In a letter, Warner, vice chairman of the Senate Select Committee on Intelligence, requested the Pentagon to issue guidance for uniformed, civilian and contractor personnel and to clarify their options for paid leave and telework options during the pandemic.
“An area of particular concern is how administrative leave, weather and safety leave, sick leave, and annual leave apply under a variety of COVID-19 related scenarios, to include for personnel whose normal duty station is a classified facility, whether personnel occupy a mission critical position or not, if they are symptomatic or exposed but not symptomatic, and if they must care for family members who have contracted COVID-19,” said Warner in the letter. “These personnel should not face uncertainty or obstacles in their efforts to preserve our individual or collective health. The Office of Management and Budget and Office of Personnel Management issued guidance for agencies to expand telework flexibility, but at present, guidance issued by OMB, OPM, and the (Defense) Department have ambiguity that is creating confusion and anxiety.”
Warner added that any Pentagon guidance “should be consistent and transparent” all defense personnel worldwide.
Warner’s Pentagon request follows a series of Congressional inquiries of executive branch agencies as the coronavirus spread unfolds.

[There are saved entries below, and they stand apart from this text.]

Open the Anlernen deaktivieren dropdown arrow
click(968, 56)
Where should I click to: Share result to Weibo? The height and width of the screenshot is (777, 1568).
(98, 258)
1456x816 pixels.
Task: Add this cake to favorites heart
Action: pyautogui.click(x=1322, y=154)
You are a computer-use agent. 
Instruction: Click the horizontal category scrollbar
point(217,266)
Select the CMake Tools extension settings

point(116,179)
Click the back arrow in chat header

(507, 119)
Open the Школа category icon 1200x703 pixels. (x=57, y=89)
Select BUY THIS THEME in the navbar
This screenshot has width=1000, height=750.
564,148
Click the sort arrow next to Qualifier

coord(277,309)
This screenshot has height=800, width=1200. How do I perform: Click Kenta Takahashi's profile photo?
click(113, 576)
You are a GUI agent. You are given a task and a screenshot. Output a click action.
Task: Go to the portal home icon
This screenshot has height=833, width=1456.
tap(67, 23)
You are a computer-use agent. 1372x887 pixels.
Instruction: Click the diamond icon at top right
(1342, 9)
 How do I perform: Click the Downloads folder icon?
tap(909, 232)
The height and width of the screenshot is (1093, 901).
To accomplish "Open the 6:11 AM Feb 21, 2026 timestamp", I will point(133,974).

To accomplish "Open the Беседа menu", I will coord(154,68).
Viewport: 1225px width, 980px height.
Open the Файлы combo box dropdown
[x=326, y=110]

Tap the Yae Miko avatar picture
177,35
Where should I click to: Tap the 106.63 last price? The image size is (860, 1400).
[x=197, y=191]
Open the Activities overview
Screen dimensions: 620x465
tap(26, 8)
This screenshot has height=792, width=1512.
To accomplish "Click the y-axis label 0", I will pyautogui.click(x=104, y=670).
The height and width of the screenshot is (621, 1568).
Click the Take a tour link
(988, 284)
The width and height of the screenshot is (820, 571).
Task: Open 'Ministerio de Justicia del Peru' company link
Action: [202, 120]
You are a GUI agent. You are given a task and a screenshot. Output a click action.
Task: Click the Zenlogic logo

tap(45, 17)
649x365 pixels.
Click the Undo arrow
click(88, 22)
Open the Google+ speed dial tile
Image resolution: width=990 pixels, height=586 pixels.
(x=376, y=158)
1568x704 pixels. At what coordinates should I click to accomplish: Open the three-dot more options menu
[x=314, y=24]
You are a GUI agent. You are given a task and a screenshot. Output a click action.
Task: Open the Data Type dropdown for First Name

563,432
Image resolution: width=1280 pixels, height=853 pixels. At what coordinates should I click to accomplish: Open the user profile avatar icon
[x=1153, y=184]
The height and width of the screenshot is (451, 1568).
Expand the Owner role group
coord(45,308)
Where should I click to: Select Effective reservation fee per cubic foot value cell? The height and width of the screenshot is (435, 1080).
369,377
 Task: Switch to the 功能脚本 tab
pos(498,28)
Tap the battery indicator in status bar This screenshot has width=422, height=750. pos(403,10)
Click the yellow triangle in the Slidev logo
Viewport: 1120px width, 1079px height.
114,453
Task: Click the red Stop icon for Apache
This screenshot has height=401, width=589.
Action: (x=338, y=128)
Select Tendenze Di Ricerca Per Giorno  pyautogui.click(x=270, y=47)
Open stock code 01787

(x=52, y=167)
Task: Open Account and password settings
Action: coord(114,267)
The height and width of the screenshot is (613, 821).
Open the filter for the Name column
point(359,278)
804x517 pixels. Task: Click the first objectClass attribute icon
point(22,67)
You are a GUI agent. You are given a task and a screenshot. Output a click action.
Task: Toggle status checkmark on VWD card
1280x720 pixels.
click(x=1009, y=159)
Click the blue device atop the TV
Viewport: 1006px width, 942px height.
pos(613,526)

Earlier in the week, Warner and a half dozen other Democratic senators requested OMB and OPM to direct federal agencies to post their continuity of operations plans online.
On Thursday, the House Committee on Oversight and Reform sought the Trump administration’s plans for producing, distributing, and conducting coronavirus testing across the country from the Department of Health and Human Services. That request was preceded by more than 60 representatives urging President Donald Trump to order mandated telework for eligible federal employees and contractors.